The 7 S. sonnei isolates included in the study met only the cefoxitin MIC criterion (>16 µg/mL). All 7 showed a ceftiofur MIC 1.0 μg/mL or less, and a ceftriaxone MIC <0.25 μg/mL. Six of these were also resistant to ampicillin, amoxicillin-clavulanate, and cephalothin. Each isolate was IEF-positive for a β-lactamase enzyme with a pI>8.4, but was polymerase chain reaction–negative for a blaCMY gene. We suspect the resistance is related to overproduction of chromosomal ampC genes known to be present in Shigella species (8); however, porin deficiency (9) and penicillin-binding protein changes (10) are worth exploration as well. Efflux mechanisms (11,12) are possible, but multidrug-resistance pumps might be less likely since none of the 7 isolates were resistant to chloramphenicol, nalidixic acid, or ciprofloxacin, and only 4 were resistant to tetracycline.

Eight isolates (5 Salmonella and 3 S. sonnei) produced putative TEM enzymes in addition to an enzyme with a pI>8.4. The pI in each case was 5.3 or 5.4. Plasmidborne blaTEM-1 enzymes have been identified in several Salmonella serotypes (13).

Twenty-seven (61%) of 44 blaCMY-containing Salmonella in 2000 were serotype Newport. This finding coincides with emergence of a multidrug-resistant strain of S. Newport called MDRAmpC (14). MDRAmpC increased from 1% (1/77) of S. Newport isolates tested by NARMS in 1998 to 22% (27/124) in 2000 (15). In addition, blaCMY genes were found in 5 other Salmonella serotypes (Typhimurium, Heidelberg, Agona, Infantis, and Reading) in 2000. This contrasts with 1996–1998, when blaCMY was found in 3 serotypes (Newport, Typhimurium, and Thompson), which indicated that these genes or the mobile elements that house them have been disseminated. Furthermore, blaCMY genes were identified in each of the 4 E. coli O157:H7 isolates that met the MIC criteria in 2000. To our knowledge, this is the first report of blaCMY in this E. coli serotype.

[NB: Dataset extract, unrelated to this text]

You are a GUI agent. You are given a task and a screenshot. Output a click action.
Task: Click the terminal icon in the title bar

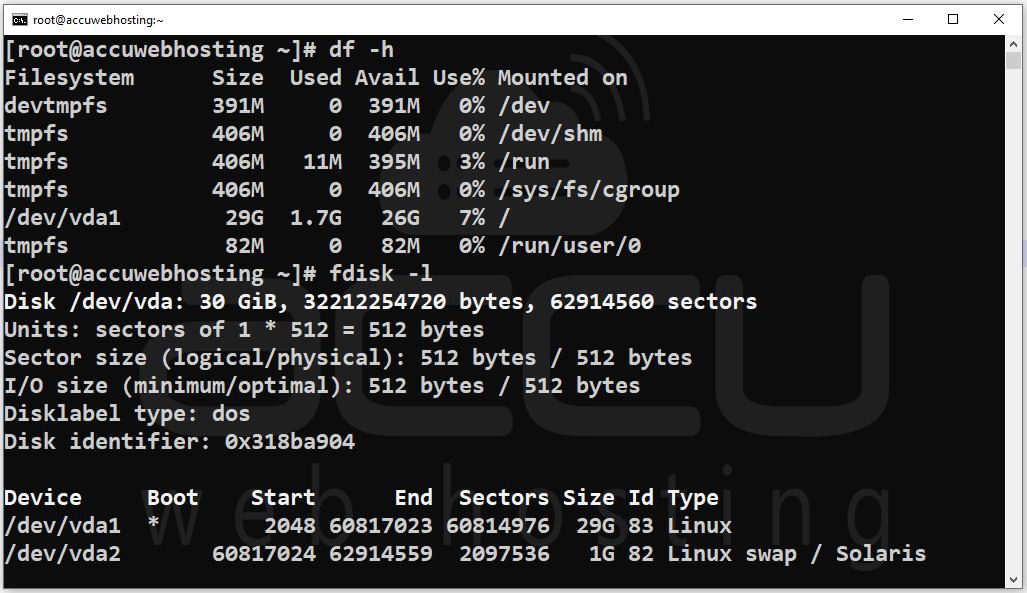tap(20, 20)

All 48 blaCMY-positive isolates (44 Salmonella and 4 E. coli O157:H7) exhibited a ceftiofur MIC >8 μg/mL; however, their ceftriaxone MIC ranged from 2 to 32 μg/mL. Since the Clinical and Laboratory Standards Institute (formerly National Committee for Clinical Laboratory Standards) breakpoint for ceftriaxone resistance is 64 μg/mL, none of these isolates were interpreted as ceftriaxone-resistant, and only 48% (23/48) were intermediate (16 or 32 μg/mL). In contrast, all 48 CMY-producing isolates showed a cefoxitin MIC >16 μg/mL (intermediate or resistant according to CLSI guidelines).

NARMS sampling in 2000 showed that blaCMY genes continue to be the major mechanism of extended-spectrum cephalosporin resistance among non-Typhi Salmonella; other mechanisms of ESC are rare. The increasing diversity of blaCMY-positive Salmonella serotypes and the discovery of blaCMY genes in E. coli O157:H7 highlight the mobility of these mechanisms. This finding is not unexpected since these genes have been shown to be present on large plasmids, some of which are transferable by conjugation (4). Since S. Newport MDRAmpC and E. coli O157:H7 have been associated with bovine reservoirs, we hypothesize that blaCMY genes may be circulating among cattle. This remains to be proven and warrants more intensive study of blaCMY prevalence and movement in bovine production settings. Further research is also necessary to determine factors that contribute to dissemination of the mobile elements carrying these genes and selection of blaCMY-positive strains such as S. Newport MDRAmpC. Notably, isolates exhibiting this extended-spectrum cephalosporinase may show a ceftriaxone MIC as low as 2 μg/mL, but MIC to ceftiofur and cefoxitin fall more reliably in the intermediate or resistant range. For this reason, we currently performed subsequent β-lactamase analysis on any isolate exhibiting a ceftriaxone or ceftiofur MIC >2 μg/mL.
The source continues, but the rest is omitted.